What are the key proposals in Adeia (ADEA) 2026 annual meeting proxy?

Adeia’s 2026 proxy asks stockholders to vote on four main items. These include electing seven directors, an advisory vote on named executive officer compensation, approving an amendment adding 10,700,000 shares to the 2020 Equity Incentive Plan, and ratifying PricewaterhouseCoopers as independent auditor for 2026.

When and how will Adeia (ADEA) hold its 2026 annual stockholder meeting?

Adeia will hold its 2026 annual meeting virtually on May 7, 2026. The meeting begins at 10:00 a.m. Pacific Time via live webcast at www.virtualshareholdermeeting.com/ADEA2026, with access opening 15 minutes early for stockholders who have a valid control number.

How many additional shares does Adeia seek for its 2020 Equity Incentive Plan?

Adeia seeks stockholder approval to add 10,700,000 shares of common stock to the shares reserved for issuance under its Amended and Restated 2020 Equity Incentive Plan. This expansion is intended to support future RSU and PSU grants and other equity awards to employees and directors.

What financial and strategic highlights does Adeia (ADEA) report for 2025?

Adeia reports 2025 total revenue of $443.4 million, up 18%. The company highlights multiple new and renewal IP license agreements across media and semiconductor customers, 12 new license deals, debt repayment of $60.4 million, $21.8 million in dividends, share repurchases, and a 13% increase in patent assets.

What governance practices does Adeia emphasize in its 2026 proxy statement?

Adeia emphasizes several governance and risk oversight practices. These include an independent board chair, a majority-independent board, majority voting for uncontested director elections, committee charters, executive and director stock ownership guidelines, a clawback policy, and restrictions on hedging, pledging, and short sales of company stock.

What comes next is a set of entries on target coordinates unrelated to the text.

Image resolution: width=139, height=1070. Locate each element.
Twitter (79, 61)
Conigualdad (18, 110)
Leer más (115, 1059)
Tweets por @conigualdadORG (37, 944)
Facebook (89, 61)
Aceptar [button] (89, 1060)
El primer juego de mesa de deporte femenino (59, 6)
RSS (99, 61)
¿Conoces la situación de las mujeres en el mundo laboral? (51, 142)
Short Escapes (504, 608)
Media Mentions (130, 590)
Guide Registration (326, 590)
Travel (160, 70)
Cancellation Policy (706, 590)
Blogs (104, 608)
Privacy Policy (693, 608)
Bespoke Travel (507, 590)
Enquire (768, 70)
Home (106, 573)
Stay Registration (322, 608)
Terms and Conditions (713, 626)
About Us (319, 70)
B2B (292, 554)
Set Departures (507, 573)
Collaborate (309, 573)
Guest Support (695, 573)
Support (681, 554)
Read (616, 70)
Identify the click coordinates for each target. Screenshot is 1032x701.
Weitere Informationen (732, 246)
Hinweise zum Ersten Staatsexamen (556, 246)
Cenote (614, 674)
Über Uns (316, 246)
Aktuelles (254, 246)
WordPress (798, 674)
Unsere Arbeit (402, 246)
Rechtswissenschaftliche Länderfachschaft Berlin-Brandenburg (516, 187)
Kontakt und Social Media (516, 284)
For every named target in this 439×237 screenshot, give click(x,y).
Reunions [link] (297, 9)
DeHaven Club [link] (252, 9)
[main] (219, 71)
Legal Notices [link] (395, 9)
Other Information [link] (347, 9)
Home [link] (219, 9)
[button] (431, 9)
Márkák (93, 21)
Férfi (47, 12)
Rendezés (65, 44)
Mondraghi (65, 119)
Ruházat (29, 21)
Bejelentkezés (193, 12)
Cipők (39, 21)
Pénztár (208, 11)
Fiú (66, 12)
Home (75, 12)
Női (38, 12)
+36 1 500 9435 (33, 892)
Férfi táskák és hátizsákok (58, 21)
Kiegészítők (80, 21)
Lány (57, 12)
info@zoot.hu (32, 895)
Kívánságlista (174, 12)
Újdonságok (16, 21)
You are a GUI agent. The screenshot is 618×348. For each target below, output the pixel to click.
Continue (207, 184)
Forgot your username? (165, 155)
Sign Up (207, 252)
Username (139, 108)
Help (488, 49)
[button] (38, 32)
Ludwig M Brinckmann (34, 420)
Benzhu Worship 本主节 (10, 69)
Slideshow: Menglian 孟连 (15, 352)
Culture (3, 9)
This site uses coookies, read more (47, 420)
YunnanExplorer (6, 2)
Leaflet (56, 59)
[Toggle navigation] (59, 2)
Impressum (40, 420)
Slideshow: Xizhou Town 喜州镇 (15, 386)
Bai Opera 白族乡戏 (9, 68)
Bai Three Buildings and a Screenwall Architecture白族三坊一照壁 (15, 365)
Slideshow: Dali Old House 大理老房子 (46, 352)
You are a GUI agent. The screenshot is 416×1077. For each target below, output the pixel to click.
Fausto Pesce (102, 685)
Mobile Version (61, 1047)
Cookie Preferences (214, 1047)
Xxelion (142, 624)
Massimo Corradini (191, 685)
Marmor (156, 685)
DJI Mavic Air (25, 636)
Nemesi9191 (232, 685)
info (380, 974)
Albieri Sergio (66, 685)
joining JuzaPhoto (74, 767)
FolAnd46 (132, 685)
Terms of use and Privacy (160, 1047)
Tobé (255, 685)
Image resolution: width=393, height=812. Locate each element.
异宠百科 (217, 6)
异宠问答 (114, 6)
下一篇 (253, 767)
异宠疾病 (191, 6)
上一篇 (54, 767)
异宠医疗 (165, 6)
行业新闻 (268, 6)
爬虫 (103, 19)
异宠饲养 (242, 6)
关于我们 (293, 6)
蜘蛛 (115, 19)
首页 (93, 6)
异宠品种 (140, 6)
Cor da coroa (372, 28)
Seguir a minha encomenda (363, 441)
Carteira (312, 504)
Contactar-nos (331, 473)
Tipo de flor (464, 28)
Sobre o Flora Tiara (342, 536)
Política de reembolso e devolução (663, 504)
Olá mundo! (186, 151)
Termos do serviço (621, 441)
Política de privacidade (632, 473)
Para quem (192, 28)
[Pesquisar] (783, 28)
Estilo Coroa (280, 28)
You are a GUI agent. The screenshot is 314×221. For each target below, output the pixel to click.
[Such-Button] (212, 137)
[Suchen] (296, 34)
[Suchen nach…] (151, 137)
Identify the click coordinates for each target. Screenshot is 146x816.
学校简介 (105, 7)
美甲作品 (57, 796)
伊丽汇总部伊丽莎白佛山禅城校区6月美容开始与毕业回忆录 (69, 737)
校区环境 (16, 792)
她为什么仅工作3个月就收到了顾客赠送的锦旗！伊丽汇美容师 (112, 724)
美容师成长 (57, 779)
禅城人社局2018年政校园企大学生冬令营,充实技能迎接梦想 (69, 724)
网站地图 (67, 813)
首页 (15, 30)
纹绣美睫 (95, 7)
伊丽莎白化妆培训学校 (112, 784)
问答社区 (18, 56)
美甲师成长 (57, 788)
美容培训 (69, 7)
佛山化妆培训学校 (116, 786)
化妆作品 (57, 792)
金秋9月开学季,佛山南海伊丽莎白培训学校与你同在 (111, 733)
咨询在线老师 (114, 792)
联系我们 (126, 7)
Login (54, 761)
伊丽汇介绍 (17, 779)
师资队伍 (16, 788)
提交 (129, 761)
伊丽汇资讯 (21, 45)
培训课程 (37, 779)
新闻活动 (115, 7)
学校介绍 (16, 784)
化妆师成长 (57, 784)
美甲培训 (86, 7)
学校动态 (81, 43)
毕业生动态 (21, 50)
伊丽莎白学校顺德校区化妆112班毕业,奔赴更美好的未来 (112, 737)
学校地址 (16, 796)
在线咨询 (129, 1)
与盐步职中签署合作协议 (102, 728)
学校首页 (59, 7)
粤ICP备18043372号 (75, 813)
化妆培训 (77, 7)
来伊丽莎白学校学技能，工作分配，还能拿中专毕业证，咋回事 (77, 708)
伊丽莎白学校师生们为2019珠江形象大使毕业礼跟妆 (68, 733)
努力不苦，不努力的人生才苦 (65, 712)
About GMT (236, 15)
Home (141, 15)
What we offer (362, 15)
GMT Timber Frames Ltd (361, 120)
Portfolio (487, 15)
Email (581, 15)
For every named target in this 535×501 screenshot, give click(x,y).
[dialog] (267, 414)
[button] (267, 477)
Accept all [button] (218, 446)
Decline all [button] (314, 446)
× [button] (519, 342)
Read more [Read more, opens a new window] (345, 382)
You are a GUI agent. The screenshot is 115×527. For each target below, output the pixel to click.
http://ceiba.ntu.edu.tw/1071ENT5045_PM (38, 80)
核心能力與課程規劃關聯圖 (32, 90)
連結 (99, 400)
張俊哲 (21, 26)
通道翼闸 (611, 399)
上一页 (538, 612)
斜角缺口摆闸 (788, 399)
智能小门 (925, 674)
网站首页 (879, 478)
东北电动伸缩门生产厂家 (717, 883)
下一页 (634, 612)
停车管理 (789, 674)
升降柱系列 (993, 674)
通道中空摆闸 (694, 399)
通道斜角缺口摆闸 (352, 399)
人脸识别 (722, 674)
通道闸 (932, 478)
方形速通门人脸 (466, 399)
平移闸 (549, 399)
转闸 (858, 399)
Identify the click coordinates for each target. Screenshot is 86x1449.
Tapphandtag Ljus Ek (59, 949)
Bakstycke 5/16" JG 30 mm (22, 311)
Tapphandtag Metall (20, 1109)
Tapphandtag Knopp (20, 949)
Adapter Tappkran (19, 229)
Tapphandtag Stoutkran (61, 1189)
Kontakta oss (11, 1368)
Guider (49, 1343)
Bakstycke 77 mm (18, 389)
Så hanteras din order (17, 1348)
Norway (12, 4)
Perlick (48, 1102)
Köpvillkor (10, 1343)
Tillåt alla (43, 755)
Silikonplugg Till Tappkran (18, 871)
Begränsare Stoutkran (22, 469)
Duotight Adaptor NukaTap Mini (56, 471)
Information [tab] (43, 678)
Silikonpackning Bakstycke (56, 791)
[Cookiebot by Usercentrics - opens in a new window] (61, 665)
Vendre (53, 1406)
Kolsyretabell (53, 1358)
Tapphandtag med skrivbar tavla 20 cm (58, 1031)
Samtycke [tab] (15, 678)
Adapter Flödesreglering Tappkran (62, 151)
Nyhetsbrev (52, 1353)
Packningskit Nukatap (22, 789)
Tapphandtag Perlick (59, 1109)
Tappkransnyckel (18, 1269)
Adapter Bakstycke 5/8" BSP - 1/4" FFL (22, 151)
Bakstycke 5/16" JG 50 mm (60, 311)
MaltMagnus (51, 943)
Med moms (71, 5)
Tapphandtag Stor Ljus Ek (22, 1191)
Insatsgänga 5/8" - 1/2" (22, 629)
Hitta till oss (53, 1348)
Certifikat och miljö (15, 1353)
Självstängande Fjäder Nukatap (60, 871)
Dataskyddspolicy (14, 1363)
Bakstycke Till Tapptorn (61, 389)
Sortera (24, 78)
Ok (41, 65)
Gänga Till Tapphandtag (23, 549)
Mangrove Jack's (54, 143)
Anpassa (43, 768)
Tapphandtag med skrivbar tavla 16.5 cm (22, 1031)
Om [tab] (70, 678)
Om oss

How many Adeia (ADEA) shares were outstanding on the 2026 record date, and who are major holders?

Adeia had 110,703,732 common shares outstanding on March 9, 2026. Reported beneficial owners above 5% include BlackRock, Inc., Vanguard Group, Inc., and Ameriprise Financial, Inc. affiliates, each holding multi-million share positions according to their most recent Schedule 13G filings.